▶ **INPUT FOR THIS TASK**
******************************

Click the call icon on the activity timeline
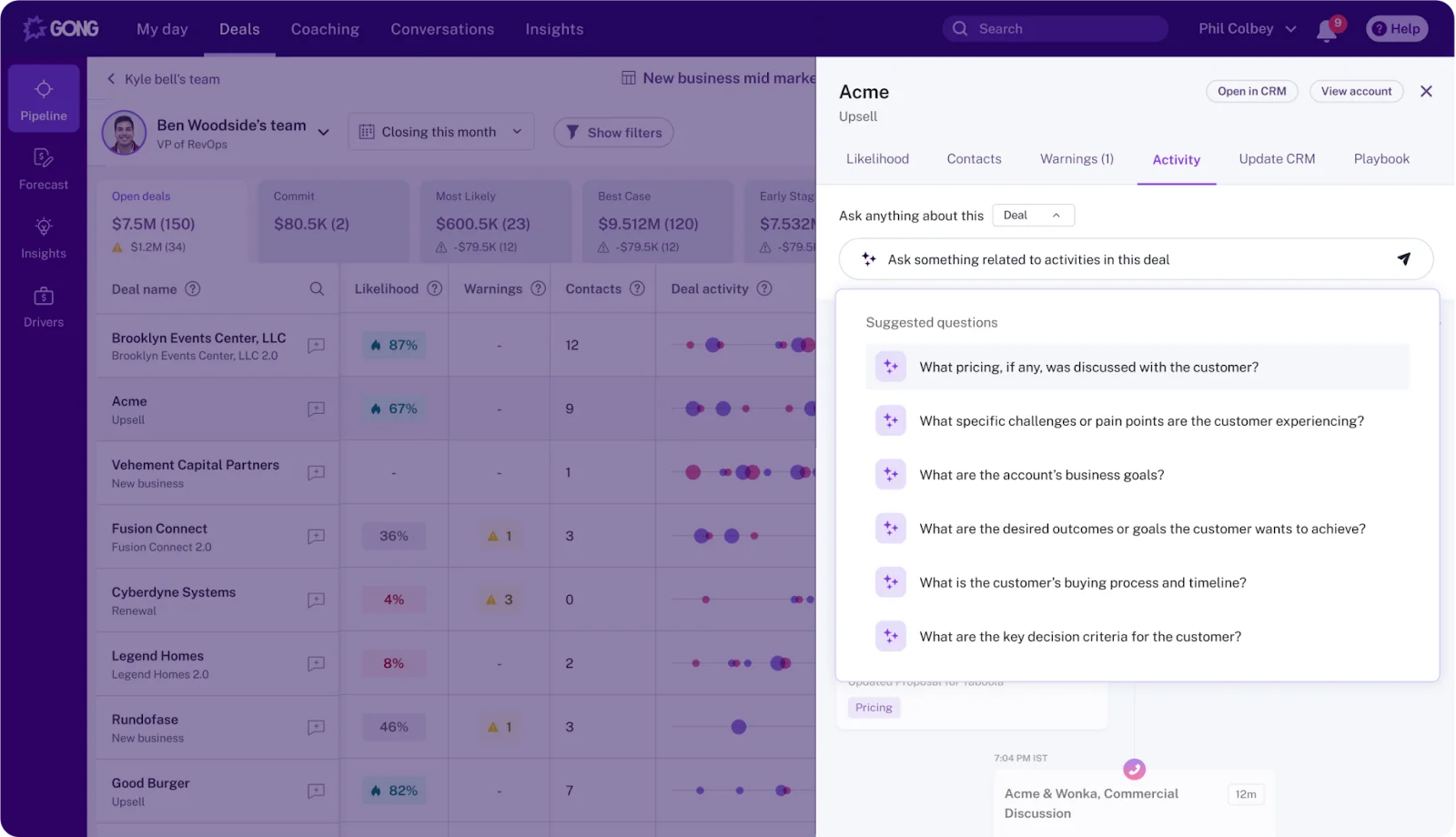 click(x=1134, y=770)
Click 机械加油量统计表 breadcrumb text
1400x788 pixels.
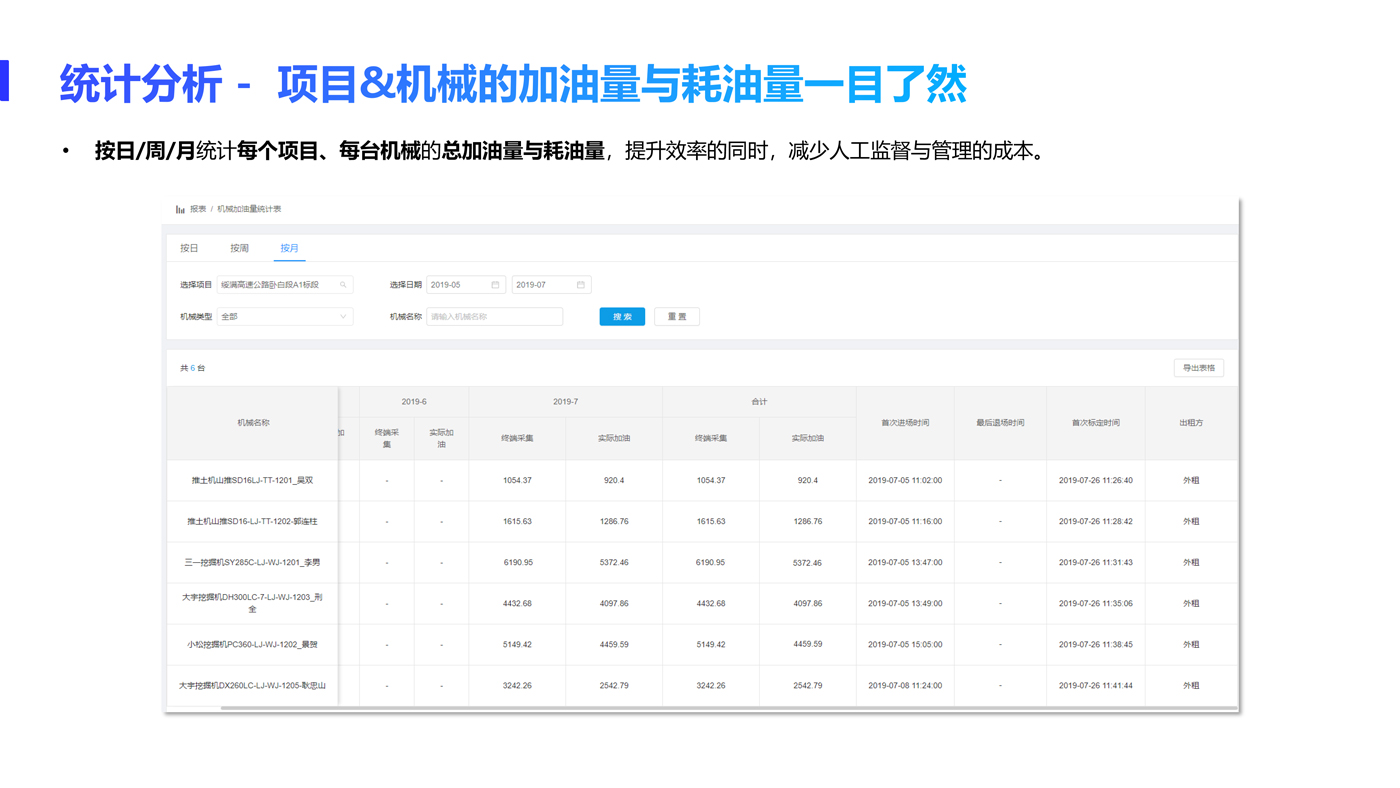249,209
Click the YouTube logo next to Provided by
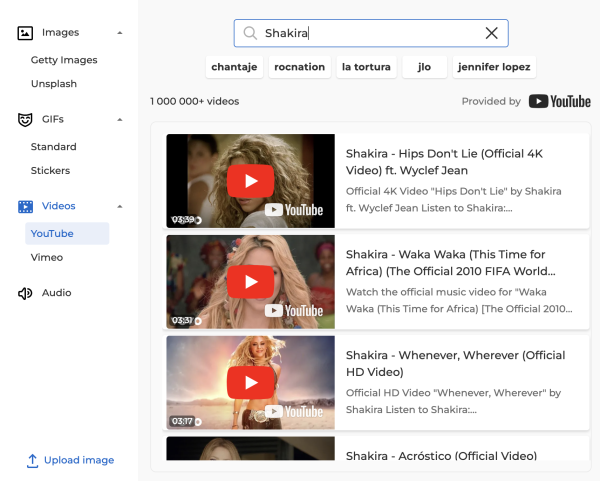The image size is (600, 481). (x=559, y=101)
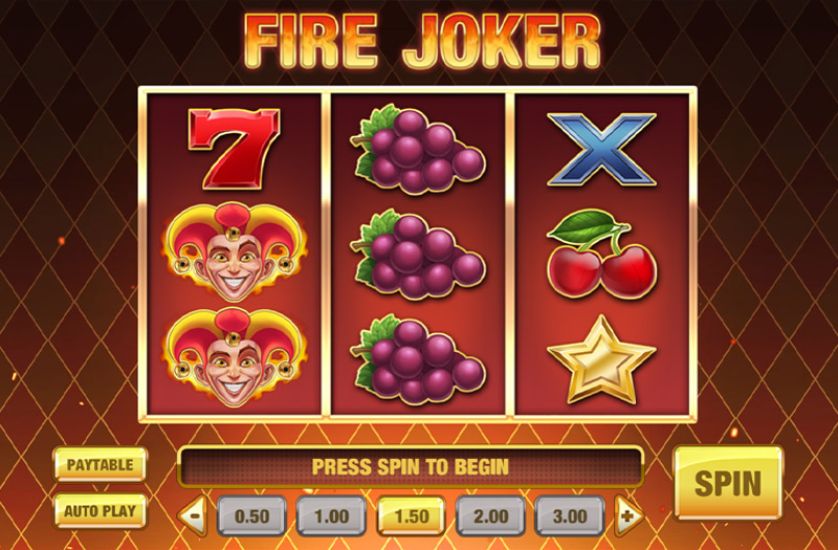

******************************

▶ **ASSIGNED TASK**
Omit the pictures; print the records above exactly.

▶ **PROBLEM SOLUTION**
Click the call icon on the activity timeline
 click(x=1134, y=770)
Click 机械加油量统计表 breadcrumb text
1400x788 pixels.
249,209
Click the YouTube logo next to Provided by
The image size is (600, 481). (x=559, y=101)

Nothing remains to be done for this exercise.